Original Post: March 13, 2015
I really wish I had read May Cause Miracles when I was first getting sober! In fact, the author, Gabrielle Bernstein, got sober when she was 25 years old and this book is part of her journey of living in a "miracle mindset".
"On the evening of October 2, 2005, I said a prayer for the willingness to see things differently. I prayed for love to enter into my fear-based mind. And it did. The next morning, an authoritative inner voice of love came forward and encouraged me to change my perspective on living. My inner voice said, "Get clean and you will live a life beyond your wildest dreams." My willingness to follow that message helped me to hear my intuition and reconnect with love. I've been listening ever since."
Get clean and you will live a life beyond your wildest dreams!!! SIGN. ME. UP!!!
I have been FULL of gratitude ever since moving to Grand Cayman almost two years ago, but especially in this last year and a half. And although I didn't get sober through Alcoholics Anonymous, I know several of their mottos, one of which is having an Attitude of Gratitude. Living in such a beautiful country, it's easy to be so thankful when I wake up and look at turquoise water everyday. When I was living in Seattle, not so much. It was harder for me to not only have gratitude, but to get out of bed everyday and see it as a gift. I was just going through the motions, pretty much hating my life, and that hatred poured out into everything I said and did.
I started keeping a Gratitude Journal years ago to help remind me what I was thankful for. I had gotten in the habit of just bitching all of the time and was really feeling shitty about everything. Now they even have apps that you can use! But I liked having it in journal form so I could flip through the pages. Some days were better than others. One day it was my cozy apartment, my job at the salon, that fun first date. Another day it was my bed, my cats, and sleep. As time went on I was able to see more things, little things, around me, that made me smile. The flowers I saw blooming that meant winter was finally coming to an end, the happy exchange of words I had with a client that made my day, the cackle laughing conversation I had with my BFF. I was able to see more and more things to be happy about.

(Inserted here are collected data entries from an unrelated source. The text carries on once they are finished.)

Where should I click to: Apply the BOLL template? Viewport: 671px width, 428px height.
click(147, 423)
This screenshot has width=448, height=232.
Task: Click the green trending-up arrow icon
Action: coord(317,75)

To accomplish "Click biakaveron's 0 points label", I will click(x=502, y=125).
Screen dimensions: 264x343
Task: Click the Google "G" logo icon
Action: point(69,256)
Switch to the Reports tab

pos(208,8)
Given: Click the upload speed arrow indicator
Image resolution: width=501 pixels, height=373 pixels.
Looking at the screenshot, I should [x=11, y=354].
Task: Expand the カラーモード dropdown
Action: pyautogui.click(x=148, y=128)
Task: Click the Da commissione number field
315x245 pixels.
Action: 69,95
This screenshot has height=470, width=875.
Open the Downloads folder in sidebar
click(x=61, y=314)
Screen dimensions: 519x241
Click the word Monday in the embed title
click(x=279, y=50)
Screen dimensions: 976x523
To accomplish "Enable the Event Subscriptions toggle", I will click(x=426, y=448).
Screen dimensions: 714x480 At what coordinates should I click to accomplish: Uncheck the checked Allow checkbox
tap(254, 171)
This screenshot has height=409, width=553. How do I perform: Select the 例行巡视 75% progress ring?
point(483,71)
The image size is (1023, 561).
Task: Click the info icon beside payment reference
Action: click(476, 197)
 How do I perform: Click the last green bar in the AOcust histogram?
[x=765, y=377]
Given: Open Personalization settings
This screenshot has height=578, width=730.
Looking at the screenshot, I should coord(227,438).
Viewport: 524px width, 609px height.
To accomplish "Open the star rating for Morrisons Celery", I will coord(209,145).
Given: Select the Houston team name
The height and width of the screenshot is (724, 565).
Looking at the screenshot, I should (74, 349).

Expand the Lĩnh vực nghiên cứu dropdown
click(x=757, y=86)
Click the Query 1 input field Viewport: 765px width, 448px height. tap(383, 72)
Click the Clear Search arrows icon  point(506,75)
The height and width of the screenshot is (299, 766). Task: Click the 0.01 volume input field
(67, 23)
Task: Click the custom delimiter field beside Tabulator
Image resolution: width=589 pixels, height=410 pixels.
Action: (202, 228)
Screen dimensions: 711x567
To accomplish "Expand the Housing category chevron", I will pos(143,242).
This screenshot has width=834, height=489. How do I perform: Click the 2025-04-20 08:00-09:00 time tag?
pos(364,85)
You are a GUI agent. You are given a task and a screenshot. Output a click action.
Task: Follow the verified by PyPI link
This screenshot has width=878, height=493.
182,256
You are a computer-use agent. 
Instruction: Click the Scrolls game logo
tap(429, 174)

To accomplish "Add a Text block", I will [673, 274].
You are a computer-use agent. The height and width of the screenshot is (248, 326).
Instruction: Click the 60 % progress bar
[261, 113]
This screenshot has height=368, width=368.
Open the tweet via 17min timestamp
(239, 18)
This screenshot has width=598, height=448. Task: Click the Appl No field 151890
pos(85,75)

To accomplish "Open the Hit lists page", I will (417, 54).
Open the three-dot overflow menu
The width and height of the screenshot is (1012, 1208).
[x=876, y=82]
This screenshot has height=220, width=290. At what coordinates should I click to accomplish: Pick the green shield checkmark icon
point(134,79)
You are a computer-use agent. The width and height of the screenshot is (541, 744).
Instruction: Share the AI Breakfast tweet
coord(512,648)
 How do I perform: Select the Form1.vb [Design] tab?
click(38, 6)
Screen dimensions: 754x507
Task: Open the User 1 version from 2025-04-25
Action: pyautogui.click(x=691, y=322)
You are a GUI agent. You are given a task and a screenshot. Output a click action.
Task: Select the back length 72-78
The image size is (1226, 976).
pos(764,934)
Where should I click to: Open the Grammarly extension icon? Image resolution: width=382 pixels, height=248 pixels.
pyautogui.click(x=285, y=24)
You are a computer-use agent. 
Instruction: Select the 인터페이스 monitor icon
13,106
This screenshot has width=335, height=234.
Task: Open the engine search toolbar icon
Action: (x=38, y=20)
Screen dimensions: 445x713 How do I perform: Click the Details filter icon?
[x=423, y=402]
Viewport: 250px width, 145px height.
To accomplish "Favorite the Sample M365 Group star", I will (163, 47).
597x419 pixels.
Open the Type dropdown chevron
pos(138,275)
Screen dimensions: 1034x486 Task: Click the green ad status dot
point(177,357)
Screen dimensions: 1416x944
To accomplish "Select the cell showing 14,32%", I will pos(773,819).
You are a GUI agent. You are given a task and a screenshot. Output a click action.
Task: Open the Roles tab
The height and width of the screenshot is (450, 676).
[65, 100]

I no longer keep a Gratitude Journal because I've woken up to what living in gratitude does for me. I am grateful for who I am. I'm grateful for the lessons I've had that have gotten me to where I am right now, sitting in my dining room listening to the waves crashing onto the shore, on a tiny Caribbean island. All of the bullshit, the heartaches, the shitty bosses and lame jobs, have all led me to where I am, right now. How can I be anything but grateful? When I see a sunset, I say thank you. When I'm taking a walk on the beach, I say thank you. I'm grateful for being adventurous and daring. I'm grateful for being brave. I'm grateful for living life on my own terms. I'm grateful for being able to share my story with others. I'm grateful for my passions and being able to follow them. Life is so good. And I won't lie to you and tell you that when I have a dipshit customer that gets on my last nerve, I say thank you. I'm not there yet. Maybe someday. But still...I'm grateful.
What would it be like for you to live a life of gratitude? Try keeping a journal, or even just saying thank you when you see something that makes your heart smile. Notice if there's a shift inside of you.